[Source data]
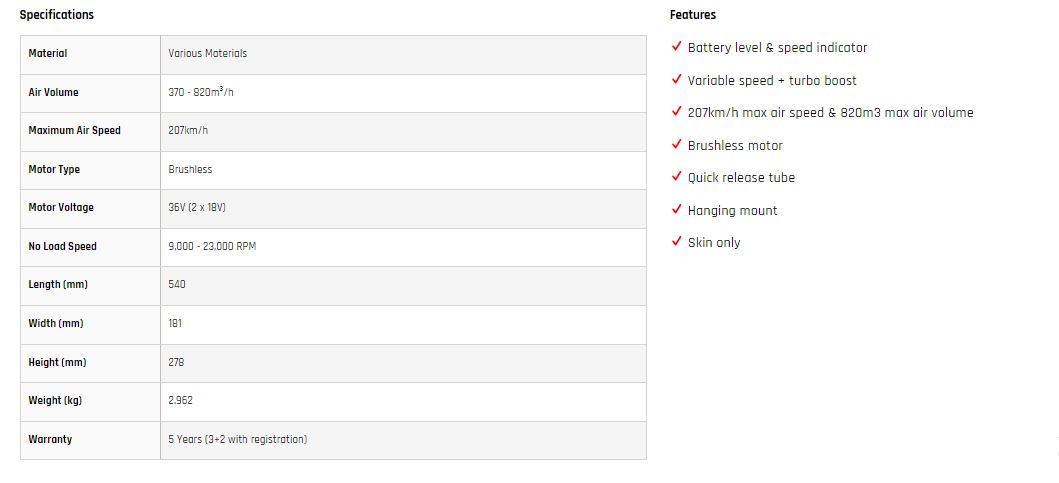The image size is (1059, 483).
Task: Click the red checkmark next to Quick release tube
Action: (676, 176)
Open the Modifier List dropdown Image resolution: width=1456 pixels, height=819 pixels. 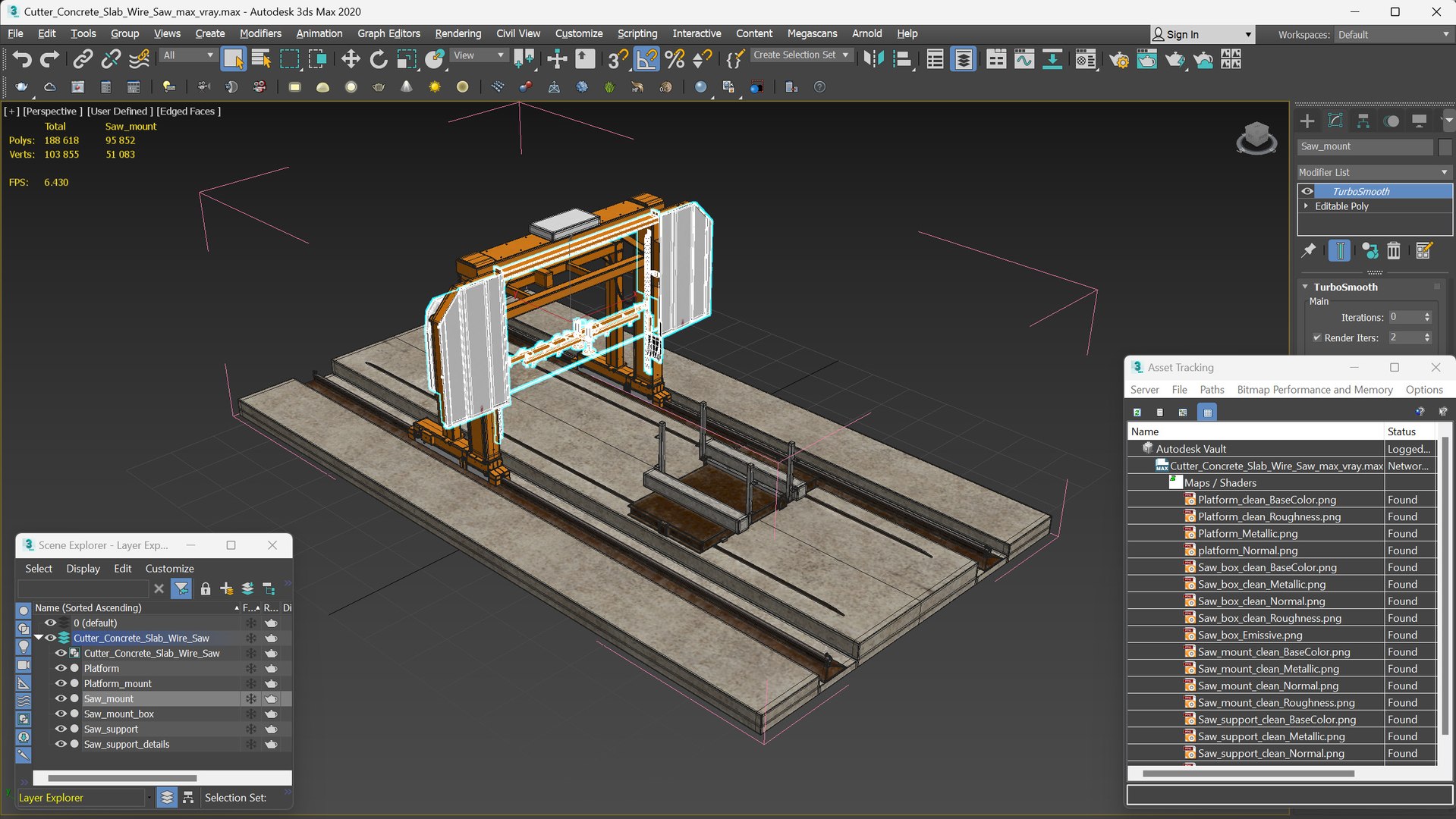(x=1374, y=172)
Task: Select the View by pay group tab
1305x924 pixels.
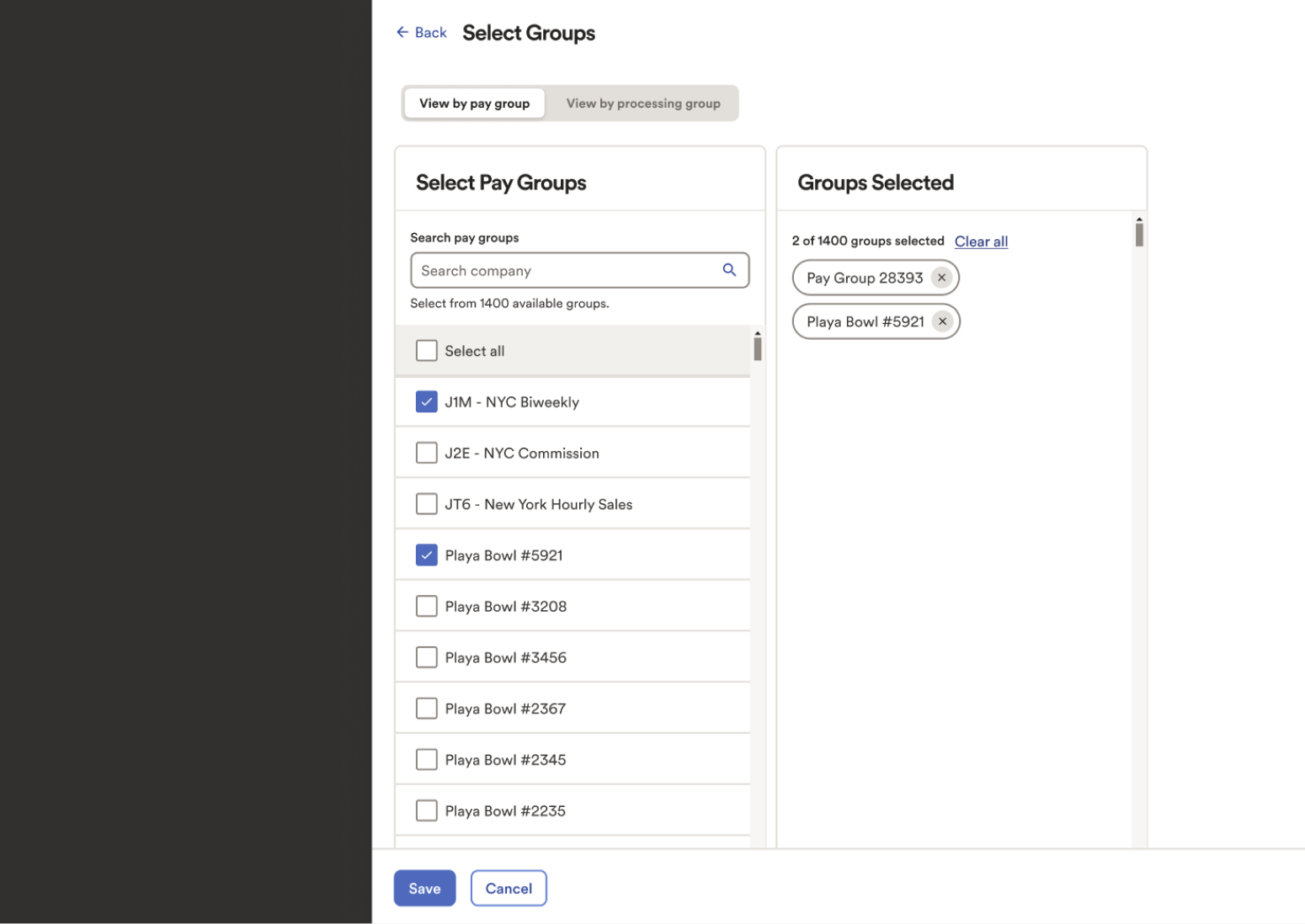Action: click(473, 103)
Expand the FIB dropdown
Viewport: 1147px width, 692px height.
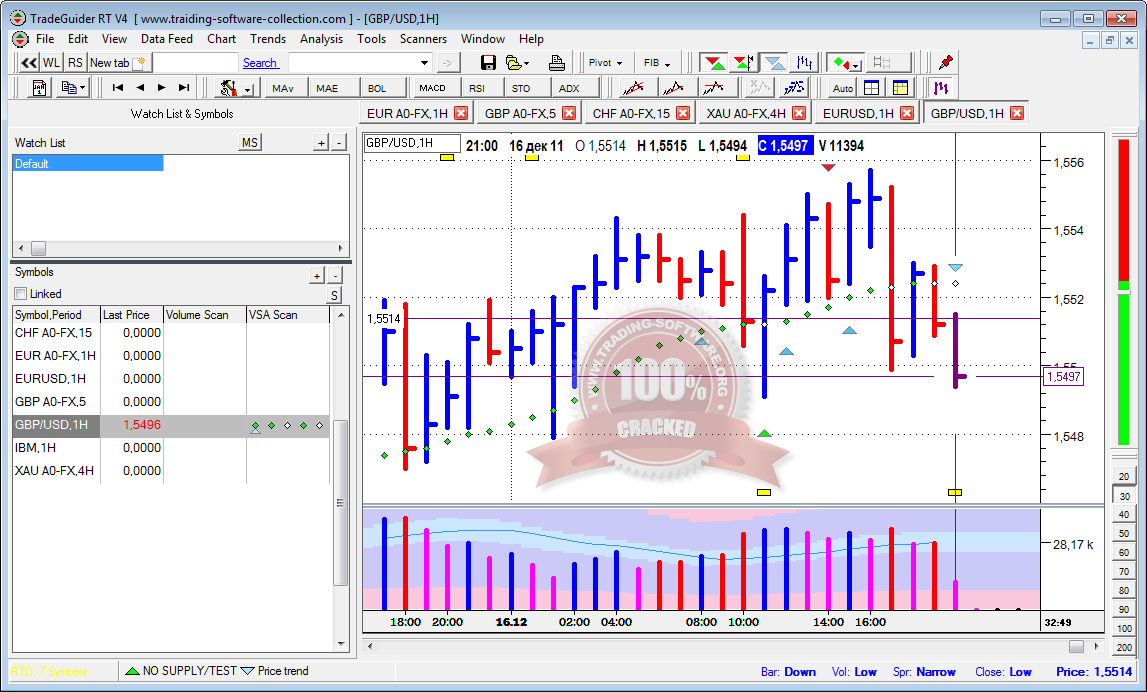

## Request
Copy out, word for word, the lines of the items starting with the one that contains "Task: Select the View by pay group tab" and continuing through the end of the items. Leave the pictures out of your copy.

## Correct result
Task: Select the View by pay group tab
1305x924 pixels.
Action: click(473, 103)
Expand the FIB dropdown
Viewport: 1147px width, 692px height.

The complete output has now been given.